Filled corks are produced in various formats and sizes. In cylindrical formats, the most common dimensions are:

|  | 49x24 millimetres | 38X24 millimetres | 38X22 millimetres | 33X21 millimetres |
|---|---|---|---|---|
| Bordeaux, Burgundy or Rhine-type bottle (75 cl) | Yes | Yes | Yes | No |
| Half-bottle (37.5 cl) | No | No | Sim | Sim |
| Medium ageing | Yes | Yes | Yes | No |

=== Agglomerated wine corks ===
This type of cork is entirely produced from cork granules derived from by-products of solid cork production.

It can be manufactured either by individual moulding or by extrusion. In both methods, the binder used to hold the cork granules together is suitable for food contact.

Agglomerated corks are a more economical option for ensuring proper bottle sealing for a period that should not exceed roughly two years.

In addition to economic advantages for lower-value wines with high turnover, they also offer the benefit of visual uniformity across the batch.

Agglomerated corks are highly industrialised products, and their categories are defined based on cork granule size and final density of the product. Agglomerated corks are mainly produced in the following sizes:

|  | 44x23.5 millimetres | 38X23.5 millimetres | 33X23.5 millimetres |
|---|---|---|---|
| Bordeaux, Burgundy or Rhine-type bottle (75 cl) | Yes | Yes | No |
| Half-bottle (37.5 cl) | No | No | Yes |
| Medium ageing | No | No | No |

=== Technical wine corks ===
Technical corks are designed for bottling young wines intended to be consumed within roughly 2 to 3 years. They consist of a dense agglomerated cork body with 2 natural cork discs glued only to the base of the cork or with one disc glued to the top and another to the base of the cork.

To glue the cork discs, binders suitable for food contact are used. This type of cork is chemically stable and mechanically resistant, performing reliably during the twisting it undergoes during bottling and opening.

According to the Australian Wine Research Institute, they have proven to be excellent seals over time, maintaining the necessary concentration of free sulfur dioxide in the bottle and thereby avoiding premature oxidation without developing unpleasant aromas.

The most common market formats are the following:

|  | 44x23.5 millimetres | 40 or 39X23.5 millimetres |
|---|---|---|
| Bordeaux, Burgundy or Rhine-type bottle (75 cl) | Yes | Yes |
| Half-bottle (37.5 cl) | No | Yes |
| Medium ageing | Yes | Yes |

=== Microgranulated corks ===
This type of cork belongs to a new generation of cork products, characterised by an agglomerated cork body with a specific granule size distribution. This latest-generation cork product is noted for greater structural stability and sensory neutrality.

The granules in this type of granulated cork are bonded with adhesives suitable for food contact.
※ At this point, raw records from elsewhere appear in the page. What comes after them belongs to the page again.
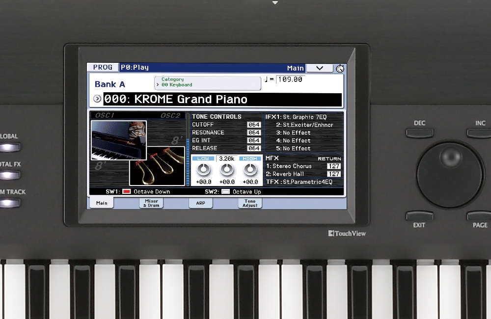The image size is (491, 319).
Task: Click the tempo field showing 109.00
Action: pos(290,79)
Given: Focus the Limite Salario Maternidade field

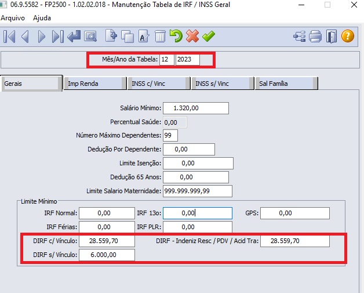Looking at the screenshot, I should pyautogui.click(x=197, y=191).
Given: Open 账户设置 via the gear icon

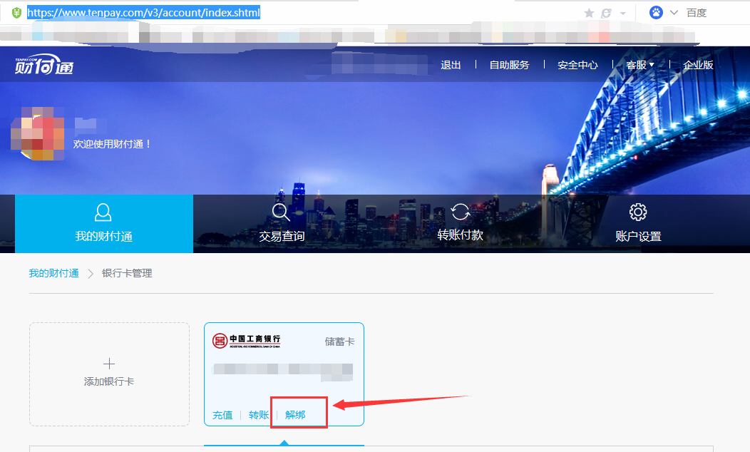Looking at the screenshot, I should [x=637, y=212].
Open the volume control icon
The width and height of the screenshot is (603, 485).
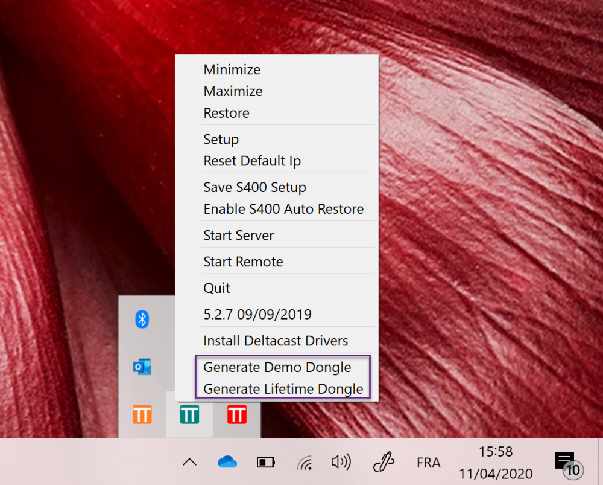pos(341,462)
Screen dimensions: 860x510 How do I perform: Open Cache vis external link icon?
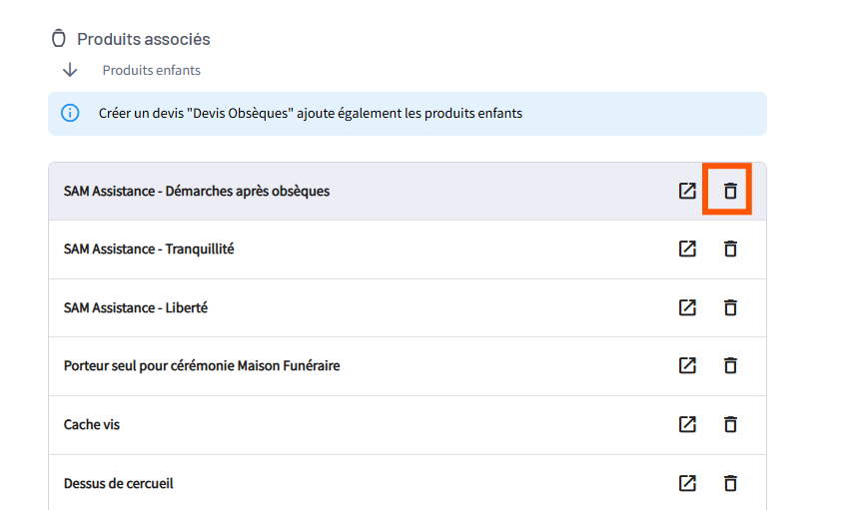point(687,424)
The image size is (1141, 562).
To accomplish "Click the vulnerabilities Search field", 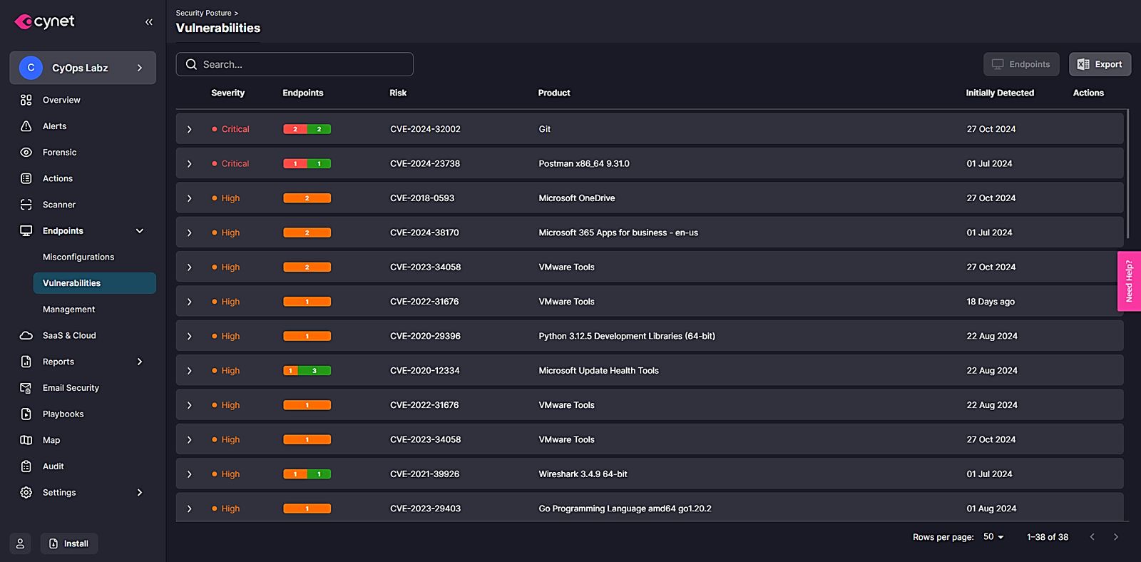I will tap(294, 64).
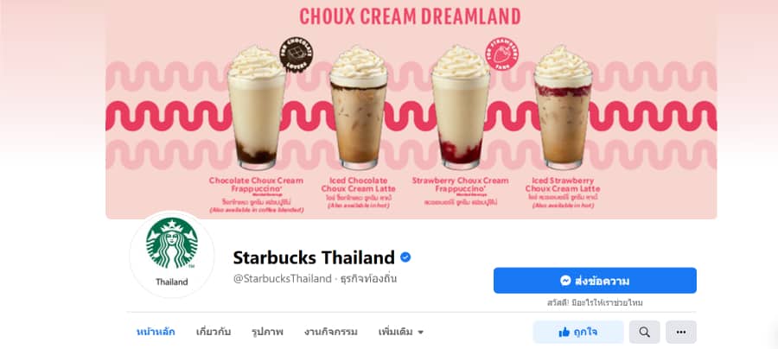Screen dimensions: 778x349
Task: Select the หน้าหลัก tab
Action: pyautogui.click(x=156, y=332)
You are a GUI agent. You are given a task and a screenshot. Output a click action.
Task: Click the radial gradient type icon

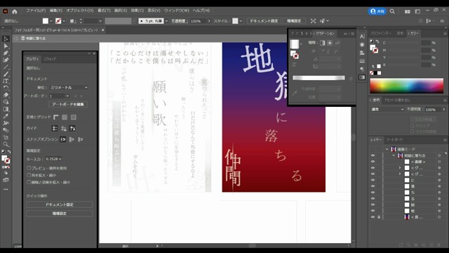tap(330, 43)
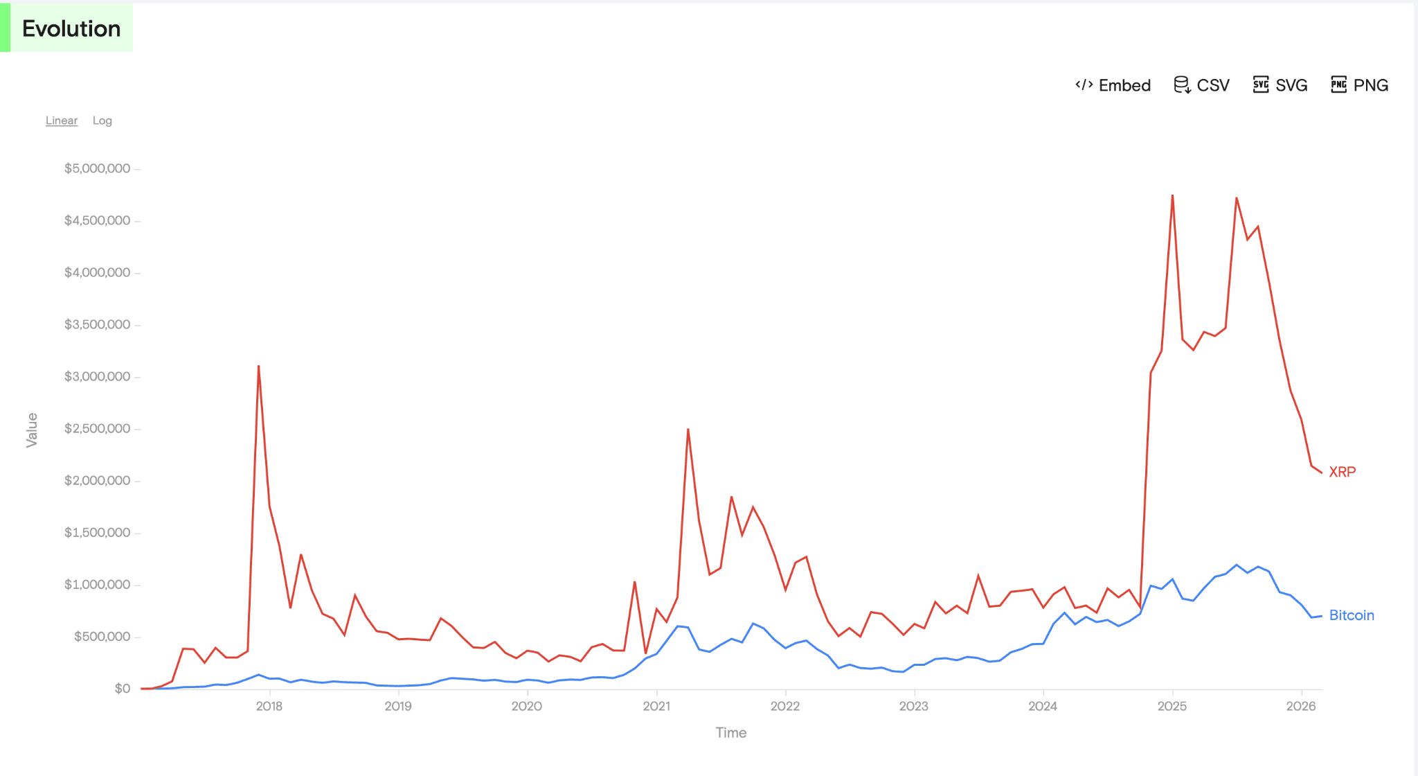Open the Embed chart option

coord(1124,85)
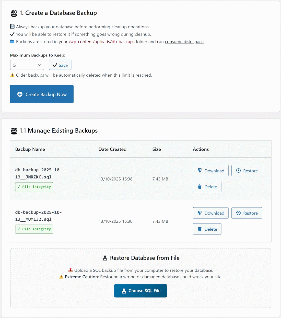Click upload icon on Choose SQL File

(124, 291)
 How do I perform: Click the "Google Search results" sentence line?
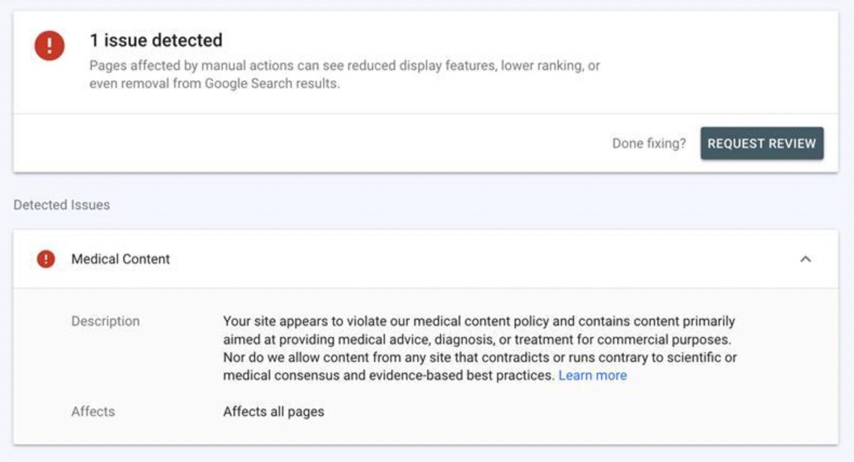coord(215,84)
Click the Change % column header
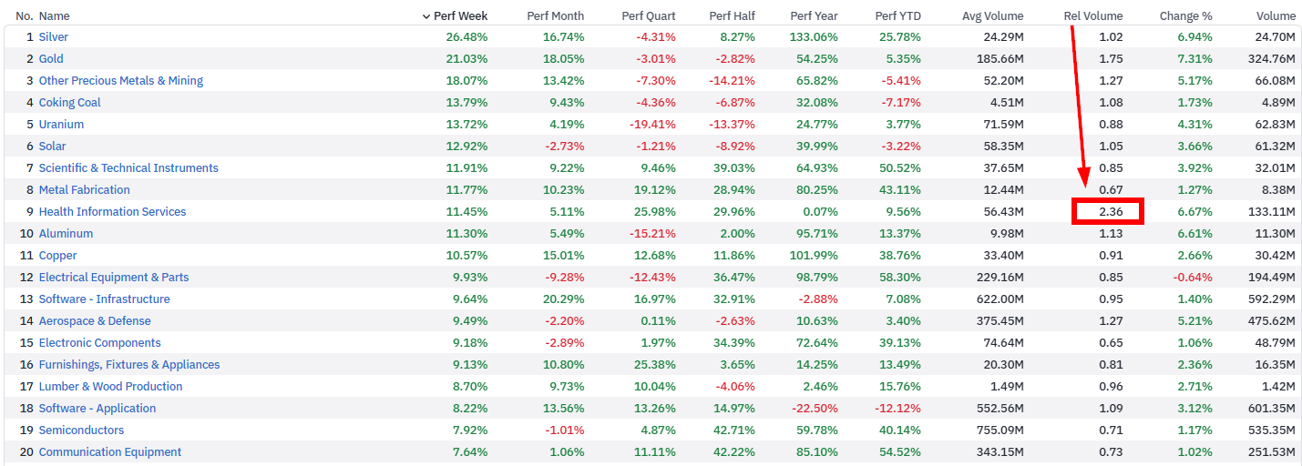The width and height of the screenshot is (1302, 466). 1186,15
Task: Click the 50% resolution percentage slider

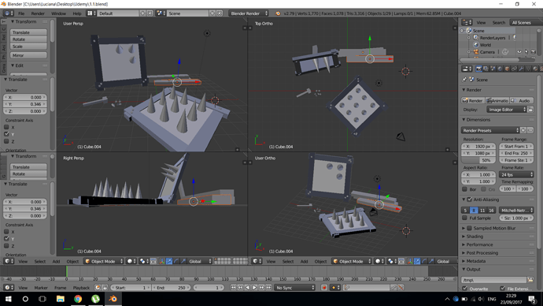Action: coord(479,160)
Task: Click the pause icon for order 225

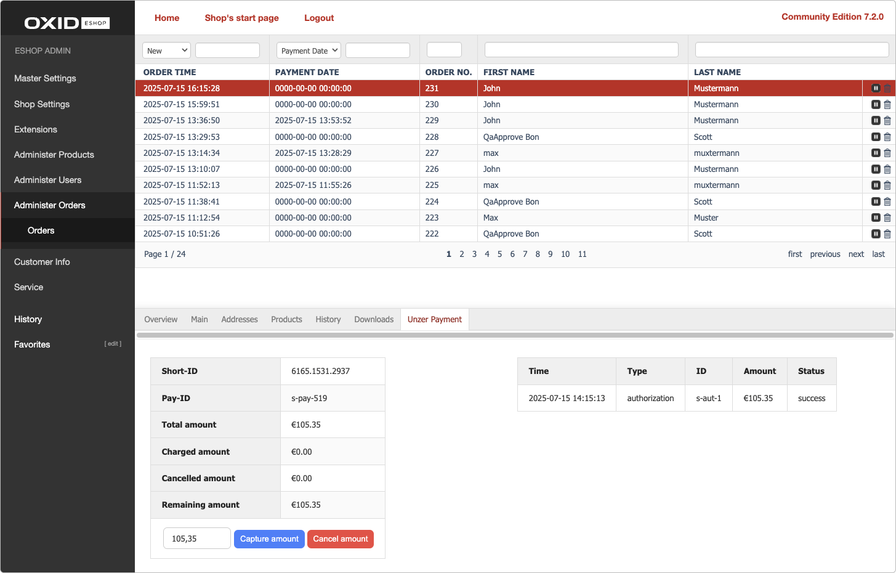Action: 875,185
This type of cork is intended for wines meant for quick consumption, though with some palate complexity. This type of cork is mainly manufactured with lengths of 49, 45-44 and 38 millimetres.

=== Capsule corks ===
These corks consist of a solid cork, to the top of which a capsule is attached, which may be made of wood, PVC, porcelain, metal, glass, among other materials.

Capsule corks are usually used in fortified wines or spirits, which are ready to drink when released to market. This type of cork is easier to reuse, which is especially useful for this type of product, since it is generally not intended to be consumed all at once.

Examples of products that commonly use this type include many Port wines, Madeira wines, Calvados, Moscatel de Setúbal, and also some whiskies, vodkas, Cognac, Armagnac, brandies, liqueurs and spirits.

For this type of cork, it is not necessary to exceed the internal neck diameter by 6 millimetres; exceeding it by only 2 millimetres is sufficient to achieve a proper seal and allow easy reuse.

On the market, the most common formats correspond to the most widely used bottle sizes. The most common lengths for this type are: 27x20 mm; 27x19.5 mm; 27x18.5 mm; 24x17 mm (for 20 cl bottles); 18x13.5 mm (for miniature bottles).